## ASSIGNMENT
Which lines have the string "section"? Copy all of them from the entries below.

## INFORMATION
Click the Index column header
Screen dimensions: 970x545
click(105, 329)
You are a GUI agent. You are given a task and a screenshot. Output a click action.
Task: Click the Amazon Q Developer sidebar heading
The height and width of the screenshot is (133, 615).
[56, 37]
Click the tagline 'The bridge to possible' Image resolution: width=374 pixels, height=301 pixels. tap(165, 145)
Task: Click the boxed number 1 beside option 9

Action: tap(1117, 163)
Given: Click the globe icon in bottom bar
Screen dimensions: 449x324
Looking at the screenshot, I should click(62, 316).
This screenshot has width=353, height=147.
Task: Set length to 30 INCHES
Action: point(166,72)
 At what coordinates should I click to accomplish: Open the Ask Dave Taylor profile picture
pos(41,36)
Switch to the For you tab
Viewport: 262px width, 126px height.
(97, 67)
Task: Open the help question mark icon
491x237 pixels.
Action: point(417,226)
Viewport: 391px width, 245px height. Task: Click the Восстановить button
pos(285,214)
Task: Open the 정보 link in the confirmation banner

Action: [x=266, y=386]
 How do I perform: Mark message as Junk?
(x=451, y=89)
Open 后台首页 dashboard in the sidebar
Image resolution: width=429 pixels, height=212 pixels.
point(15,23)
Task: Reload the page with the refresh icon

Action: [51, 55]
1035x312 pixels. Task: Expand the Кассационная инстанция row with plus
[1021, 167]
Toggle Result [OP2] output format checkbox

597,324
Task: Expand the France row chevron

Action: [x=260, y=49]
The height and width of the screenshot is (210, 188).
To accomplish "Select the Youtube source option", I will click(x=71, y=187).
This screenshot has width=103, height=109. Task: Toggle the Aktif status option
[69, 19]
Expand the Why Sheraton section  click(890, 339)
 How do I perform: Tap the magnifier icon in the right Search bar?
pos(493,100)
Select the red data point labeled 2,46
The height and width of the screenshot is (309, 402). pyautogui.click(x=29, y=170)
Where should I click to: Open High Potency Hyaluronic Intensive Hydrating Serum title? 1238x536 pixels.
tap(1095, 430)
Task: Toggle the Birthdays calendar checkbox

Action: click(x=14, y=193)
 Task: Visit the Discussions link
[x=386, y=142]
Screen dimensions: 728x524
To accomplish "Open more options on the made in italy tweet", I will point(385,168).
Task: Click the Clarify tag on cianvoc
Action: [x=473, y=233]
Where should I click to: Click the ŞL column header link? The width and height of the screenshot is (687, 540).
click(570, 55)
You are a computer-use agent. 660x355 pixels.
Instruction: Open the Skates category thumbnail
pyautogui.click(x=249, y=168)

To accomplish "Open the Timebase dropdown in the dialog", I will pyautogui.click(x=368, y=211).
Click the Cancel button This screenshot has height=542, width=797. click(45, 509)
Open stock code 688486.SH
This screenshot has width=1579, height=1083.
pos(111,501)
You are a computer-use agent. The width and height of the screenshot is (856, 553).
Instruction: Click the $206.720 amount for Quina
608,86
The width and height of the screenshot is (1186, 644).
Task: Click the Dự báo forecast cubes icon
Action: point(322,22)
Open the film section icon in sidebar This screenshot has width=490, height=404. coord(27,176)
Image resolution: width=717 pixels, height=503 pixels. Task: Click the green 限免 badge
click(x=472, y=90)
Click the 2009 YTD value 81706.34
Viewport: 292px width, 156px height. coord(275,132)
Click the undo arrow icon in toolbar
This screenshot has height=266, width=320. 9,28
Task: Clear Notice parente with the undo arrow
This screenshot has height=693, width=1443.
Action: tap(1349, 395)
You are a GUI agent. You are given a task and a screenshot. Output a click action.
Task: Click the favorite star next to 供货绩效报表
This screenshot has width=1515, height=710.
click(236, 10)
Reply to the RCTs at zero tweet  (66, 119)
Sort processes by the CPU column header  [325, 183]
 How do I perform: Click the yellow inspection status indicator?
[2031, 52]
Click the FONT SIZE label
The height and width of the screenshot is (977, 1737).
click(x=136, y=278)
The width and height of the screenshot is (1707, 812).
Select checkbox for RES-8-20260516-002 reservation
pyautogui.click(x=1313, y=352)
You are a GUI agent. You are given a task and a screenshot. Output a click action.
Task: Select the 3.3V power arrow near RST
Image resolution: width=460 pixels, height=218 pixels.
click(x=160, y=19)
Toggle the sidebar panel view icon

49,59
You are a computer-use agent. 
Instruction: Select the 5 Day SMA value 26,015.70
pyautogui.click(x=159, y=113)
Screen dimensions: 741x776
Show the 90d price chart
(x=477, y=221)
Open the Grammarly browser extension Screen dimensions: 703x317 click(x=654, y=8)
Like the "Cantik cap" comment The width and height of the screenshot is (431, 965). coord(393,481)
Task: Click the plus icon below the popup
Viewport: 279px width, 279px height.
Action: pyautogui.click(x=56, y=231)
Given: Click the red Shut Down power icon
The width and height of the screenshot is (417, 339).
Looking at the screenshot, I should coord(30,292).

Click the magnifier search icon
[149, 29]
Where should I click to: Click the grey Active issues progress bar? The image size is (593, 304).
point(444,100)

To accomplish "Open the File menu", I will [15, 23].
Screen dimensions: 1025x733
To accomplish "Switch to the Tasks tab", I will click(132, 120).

## WRITTEN RESPONSE
Expand the Why Sheraton section  click(890, 339)
Open the film section icon in sidebar This screenshot has width=490, height=404. coord(27,176)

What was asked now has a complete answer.